**Aufgabe:**
Gib aus dem folgenden Auszug über Indien den Abschnitt wortgetreu wieder, der bei „Die Zugehörigkeit zur“ beginnt und mit „offen (ÖB 10.2017).“ endet.

**Auszug:**
----
Neben den angeführten Formen der Gewalt, stellen Ehrenmorde vor allem in den nördlichen Bundesstaaten Haryana und Punjab weiterhin ein Problem dar (USDOS 20.04.2018).

Die Zugehörigkeit zur Sikh-Religion ist kein Kriterium für polizeiliche Willkürakte. Die Sikhs, 60 Prozent der Bevölkerung des Punjabs, stellen dort einen erheblichen Teil der Beamten, Richter, Soldaten und Sicherheitskräfte. Auch hochrangige Positionen stehen ihnen offen (ÖB 10.2017).

In Indien ist die Bewegungs- und Niederlassungsfreiheit rechtlich garantiert und praktisch von den Behörden auch respektiert; in manchen Grenzgebieten sind allerdings Sonderaufenthaltsgenehmigungen notwendig. Sikhs aus dem Punjab haben die Möglichkeit, sich in anderen Landesteilen niederzulassen, Sikh-Gemeinden gibt es im ganzen Land verstreut. Sikhs können ihre Religion in allen Landesteilen ohne Einschränkung ausüben. Aktive Mitglieder von verbotenen militanten Sikh-Gruppierungen, wie Babbar Khalsa International, müssen mit polizeilicher Verfolgung rechnen (ÖB 10.2017). [...]

4. Rechtsschutz/Justizwesen

In Indien sind viele Grundrechte und -freiheiten verfassungsmäßig verbrieft, und die verfassungsmäßig garantierte unabhängige indische Justiz bleibt vielmals wichtiger Rechtegarant. Die häufig überlange Verfahrensdauer aufgrund überlasteter und unterbesetzter Gerichte sowie verbreitete Korruption, vor allem im Strafverfahren, schränken die Rechtssicherheit aber deutlich ein (AA 18.09.2018). Eine systematisch diskriminierende Strafverfolgungs- oder Strafzumessungspraxis lässt sich nicht feststellen, allerdings sind vor allem die unteren Instanzen nicht frei von Korruption. Vorurteile z.B. gegenüber Angehörigen niederer Kasten oder Indigenen dürften zudem eine nicht unerhebliche Rolle spielen (AA 18.09.2018).
----
**Bereitgestellte Einträge:**
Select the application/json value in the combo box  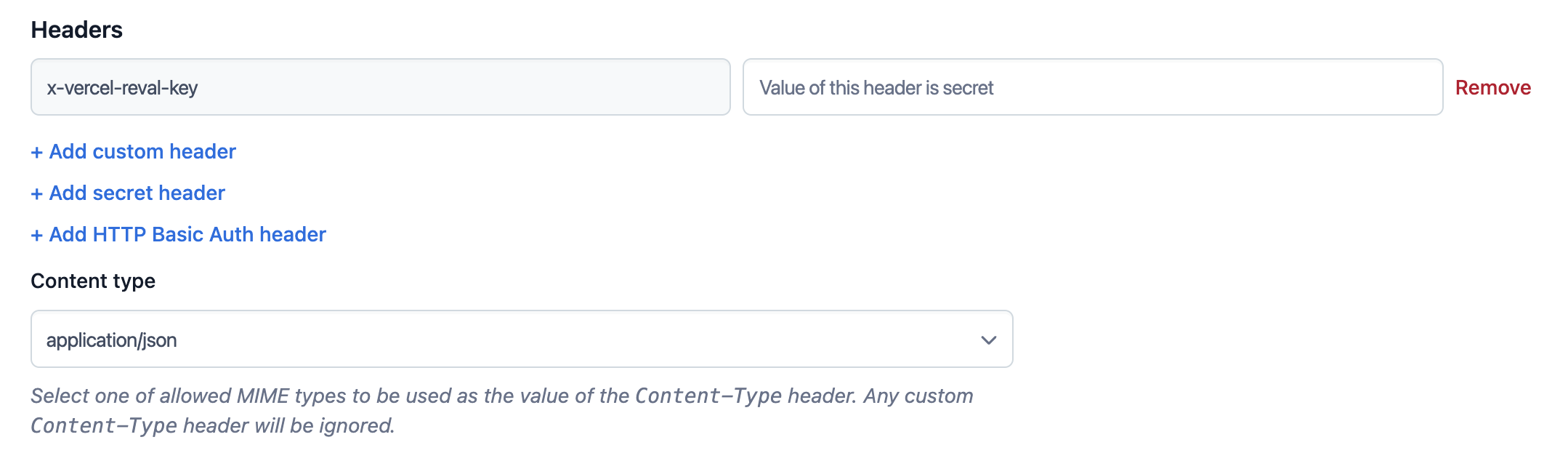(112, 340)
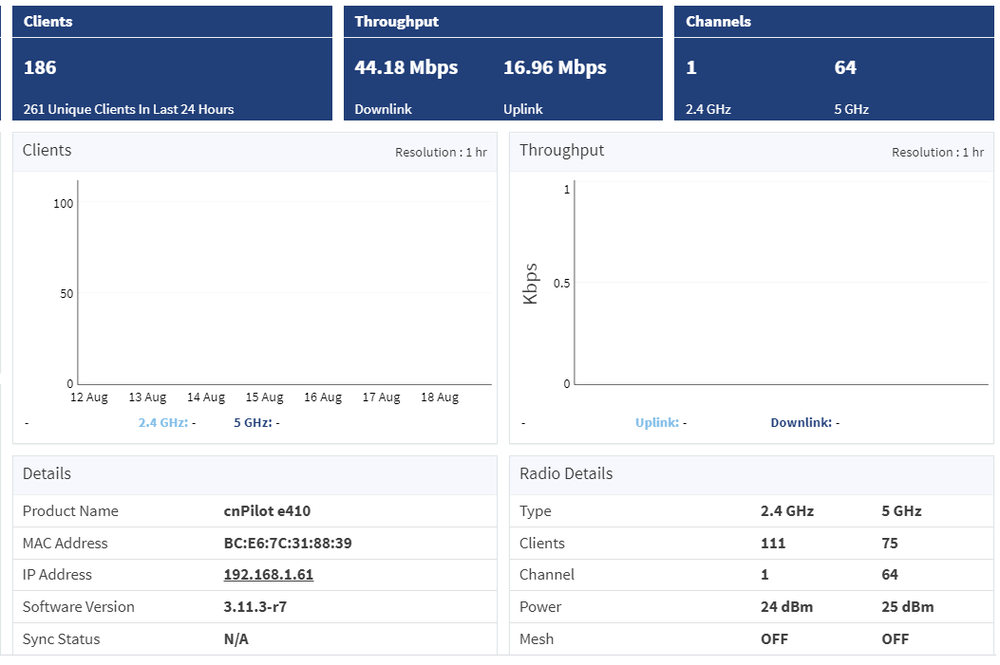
----
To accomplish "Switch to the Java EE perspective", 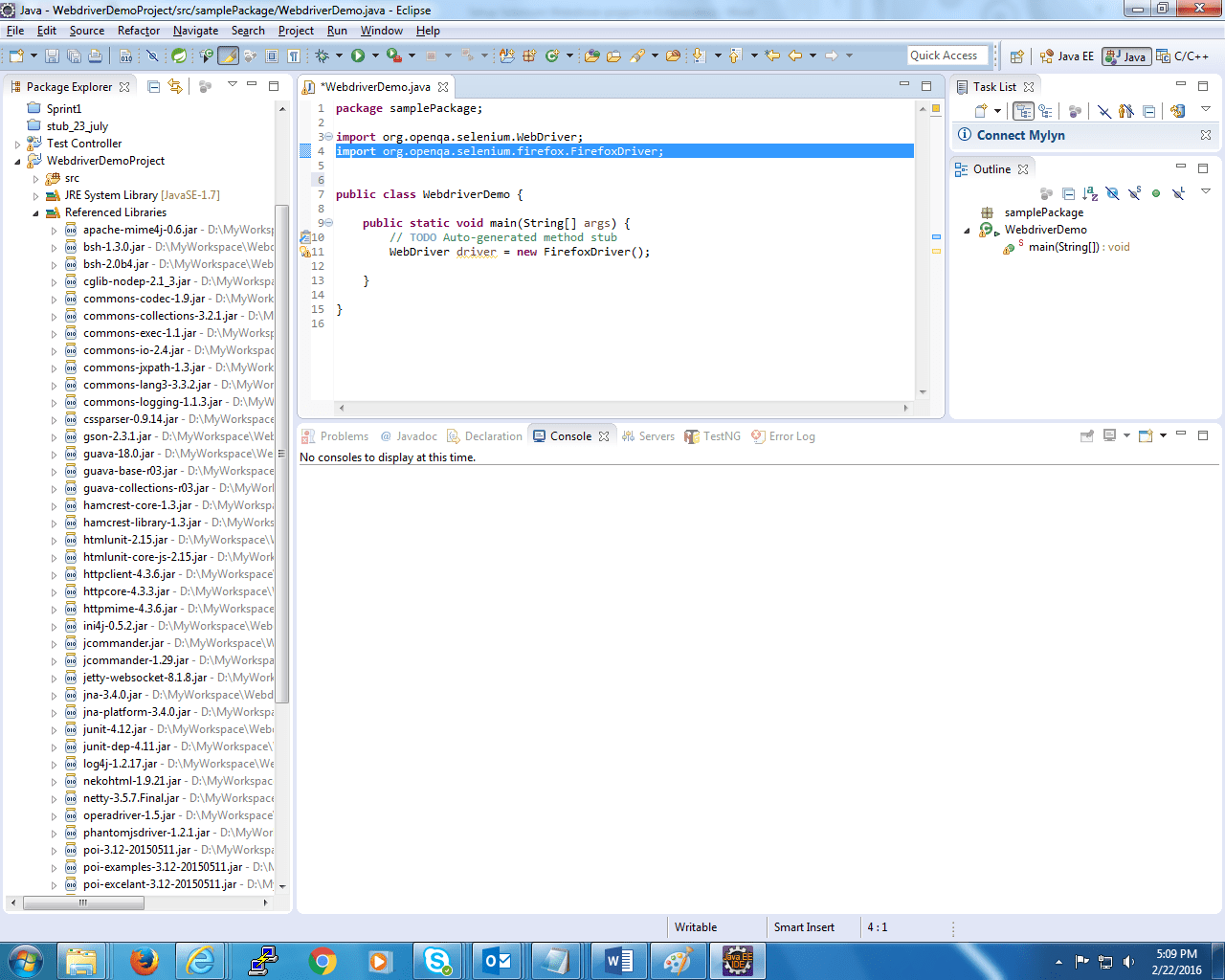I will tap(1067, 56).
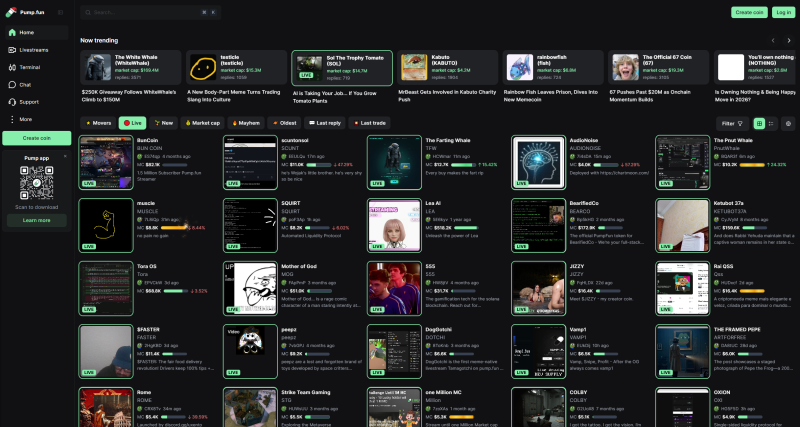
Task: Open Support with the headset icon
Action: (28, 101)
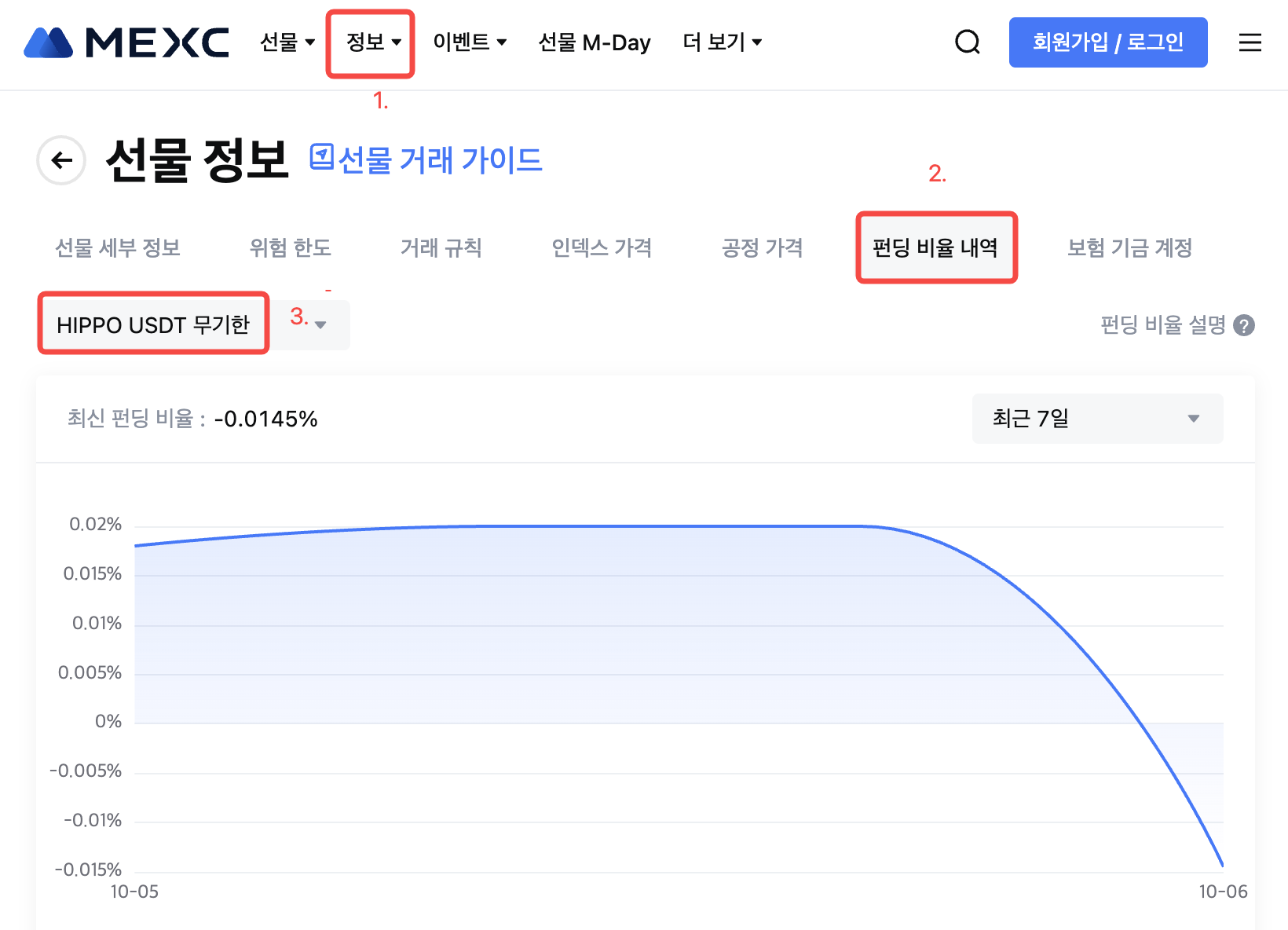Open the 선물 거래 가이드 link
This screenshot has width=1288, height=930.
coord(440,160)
----
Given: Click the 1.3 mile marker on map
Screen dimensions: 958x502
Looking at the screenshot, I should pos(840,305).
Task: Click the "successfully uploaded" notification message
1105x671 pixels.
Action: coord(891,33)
----
**Lösung:**
Die Zugehörigkeit zur Sikh-Religion ist kein Kriterium für polizeiliche Willkürakte. Die Sikhs, 60 Prozent der Bevölkerung des Punjabs, stellen dort einen erheblichen Teil der Beamten, Richter, Soldaten und Sicherheitskräfte. Auch hochrangige Positionen stehen ihnen offen (ÖB 10.2017).